◆ **Aim of the task**
Copy the lines below word for word, leaving out the pictures.

◆ **Record list**
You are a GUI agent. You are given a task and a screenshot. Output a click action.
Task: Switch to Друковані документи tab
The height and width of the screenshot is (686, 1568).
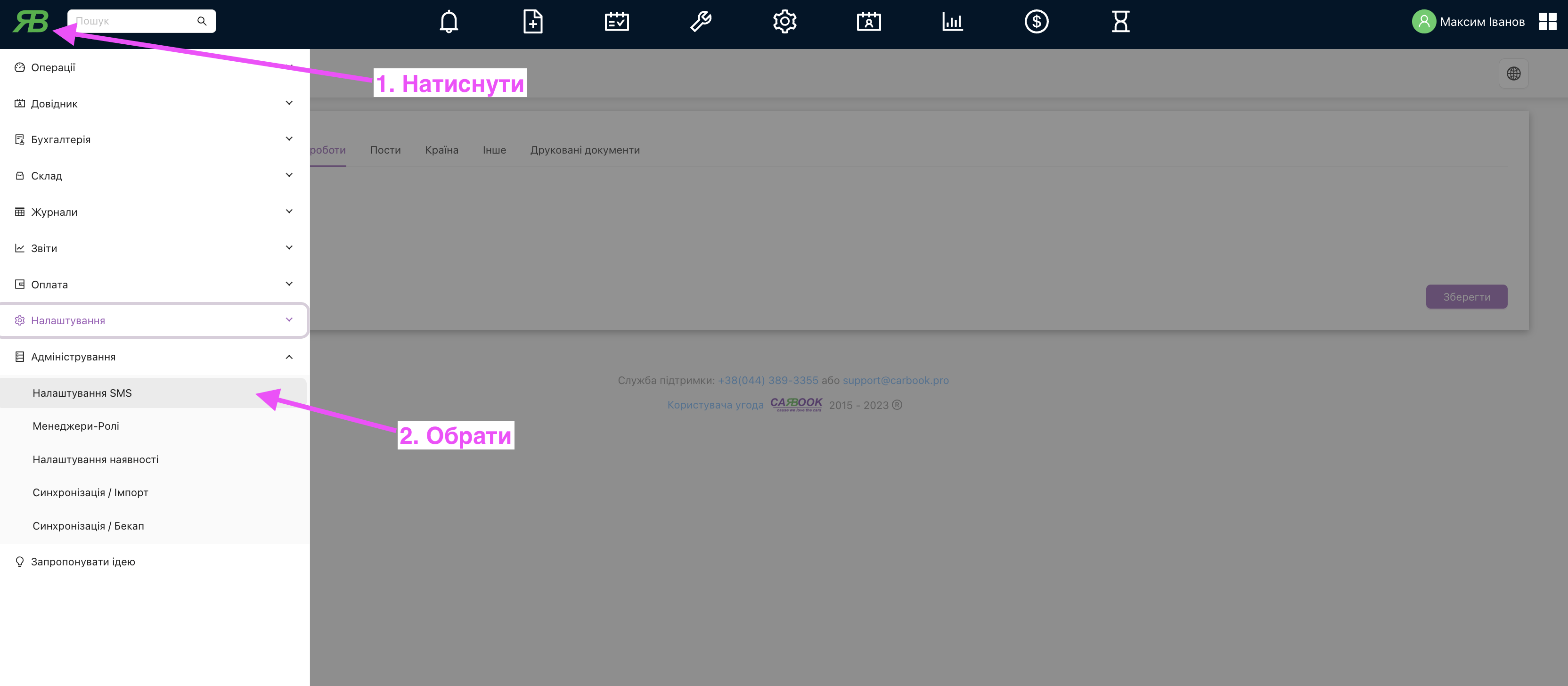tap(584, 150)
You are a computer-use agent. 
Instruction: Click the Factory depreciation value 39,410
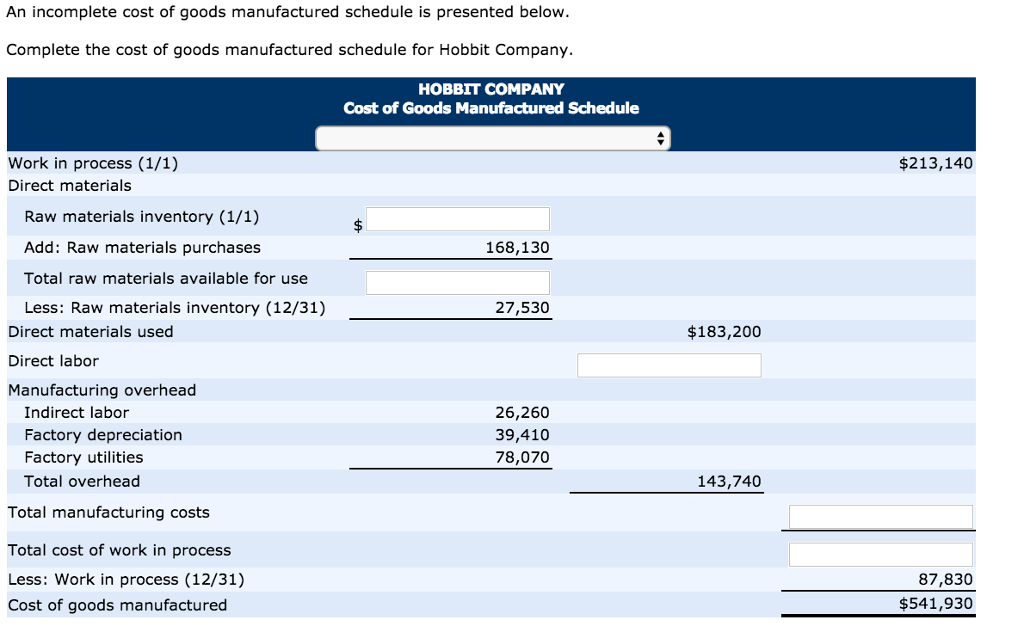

◆ **Answer below**
You are a GUI agent. You are given a task and a screenshot. Output a click action.
Task: Switch to Друковані документи tab
The height and width of the screenshot is (686, 1568).
tap(584, 150)
You are a computer-use agent. 
Instruction: Click the Factory depreciation value 39,410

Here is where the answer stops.